# [JOB]
Copy every line of the material below word for word, and leave the pictures out of your answer.

┌──

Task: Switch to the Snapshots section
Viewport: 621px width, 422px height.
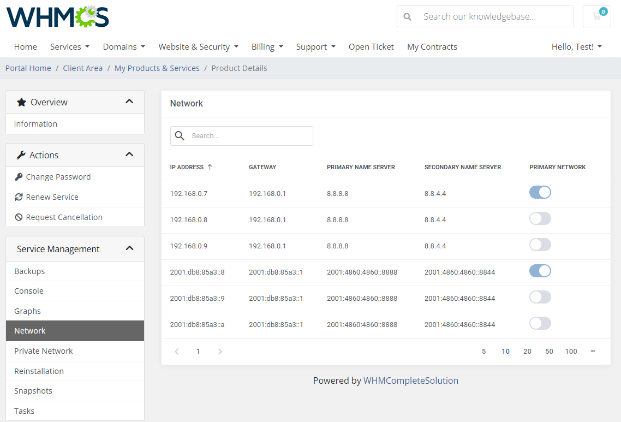Action: pos(34,390)
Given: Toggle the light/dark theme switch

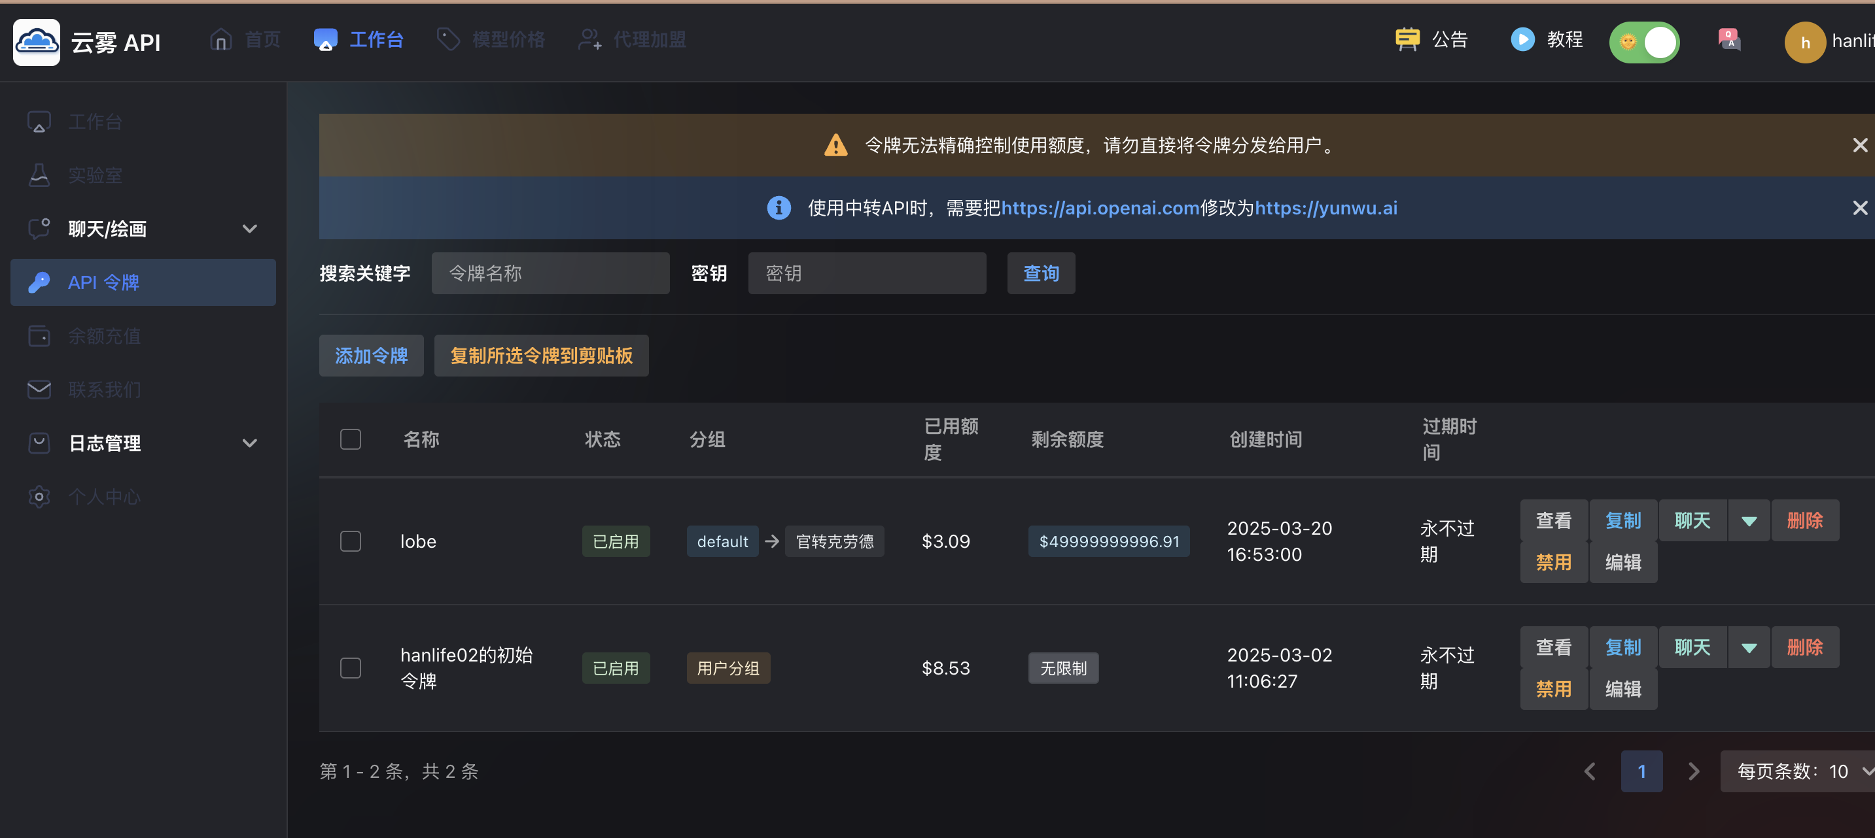Looking at the screenshot, I should coord(1644,42).
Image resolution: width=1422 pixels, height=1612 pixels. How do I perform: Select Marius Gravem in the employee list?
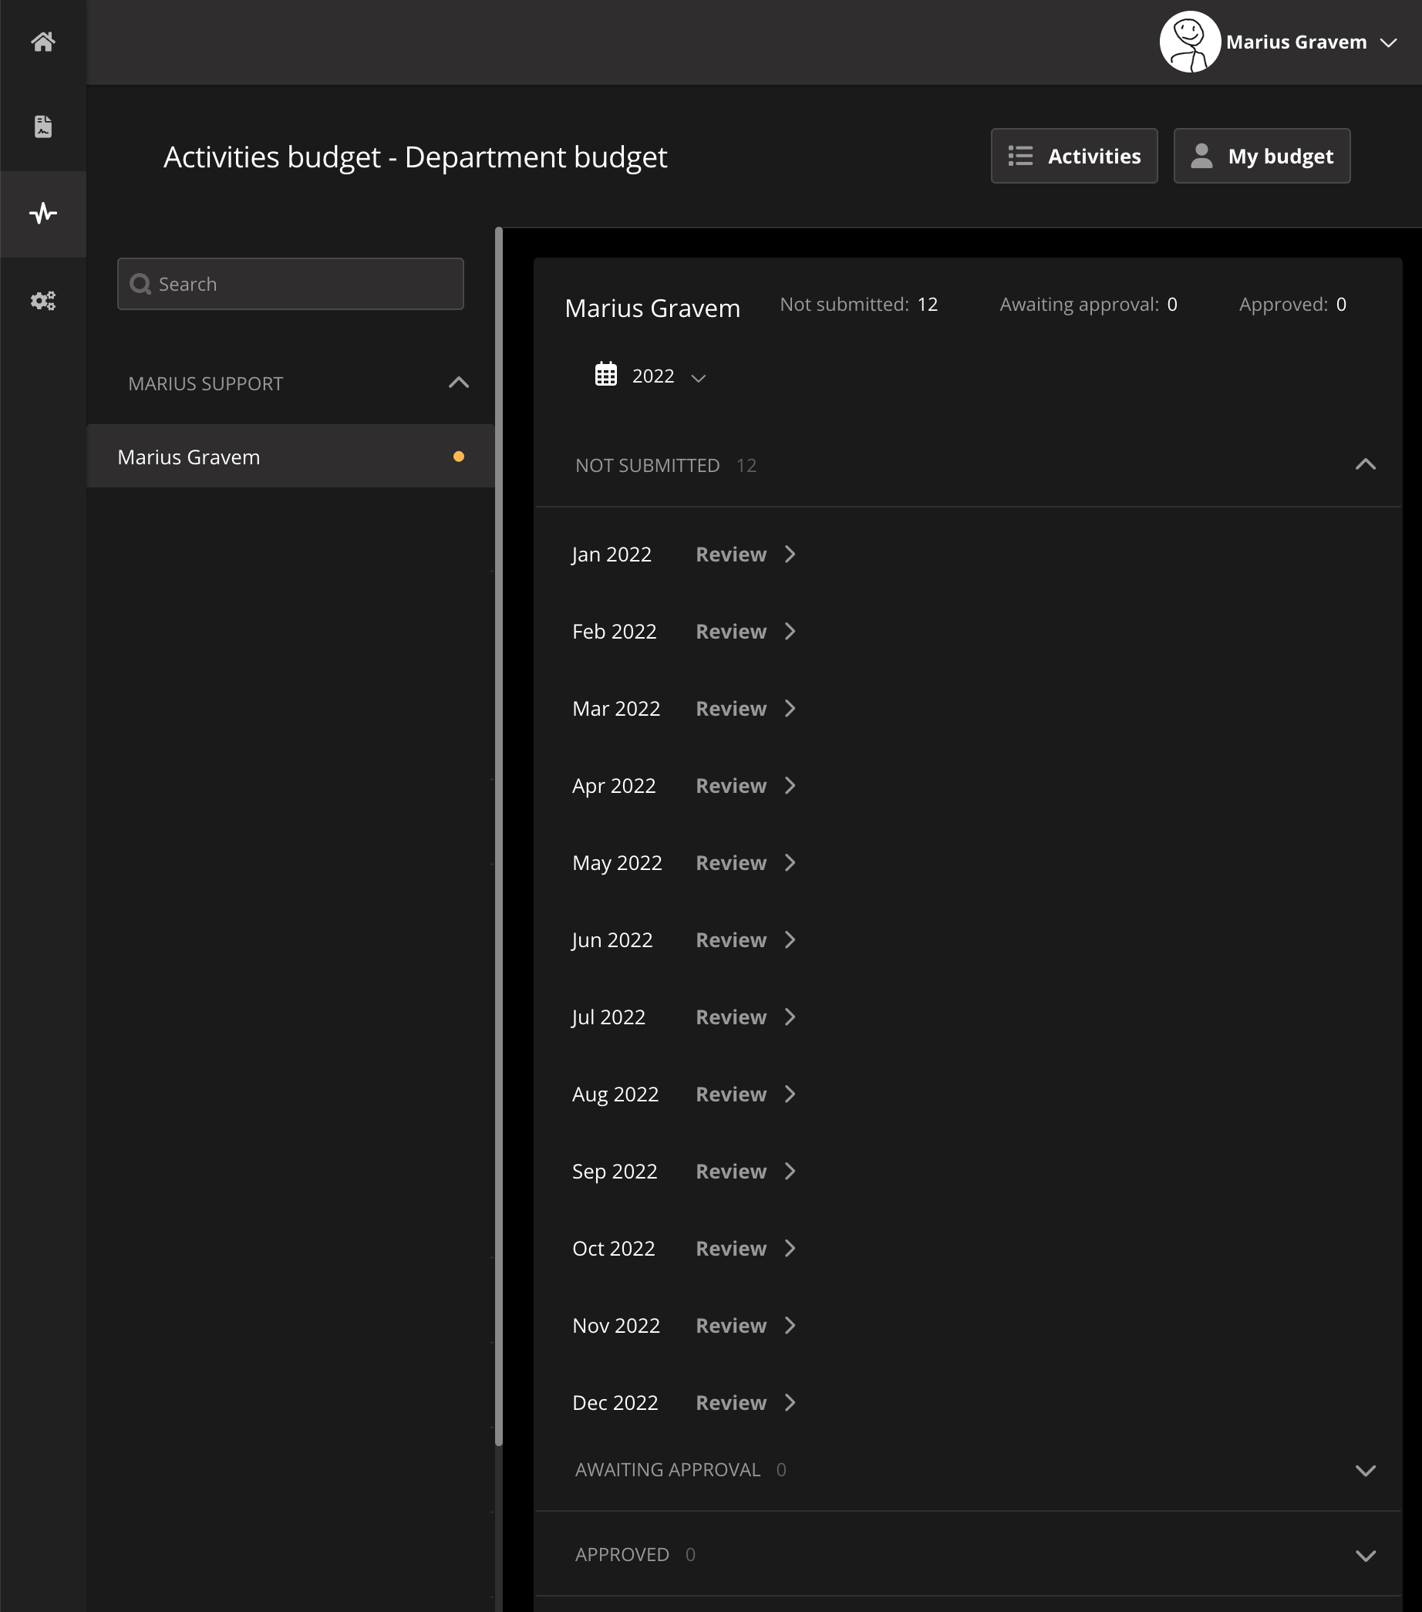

└──

# [OUTPUT OF THE EXERCISE]
Task: Switch to the Snapshots section
Viewport: 621px width, 422px height.
Action: pos(34,390)
Given: Toggle the light/dark theme switch

Looking at the screenshot, I should coord(1644,42).
Image resolution: width=1422 pixels, height=1612 pixels. How do I perform: Select Marius Gravem in the employee list?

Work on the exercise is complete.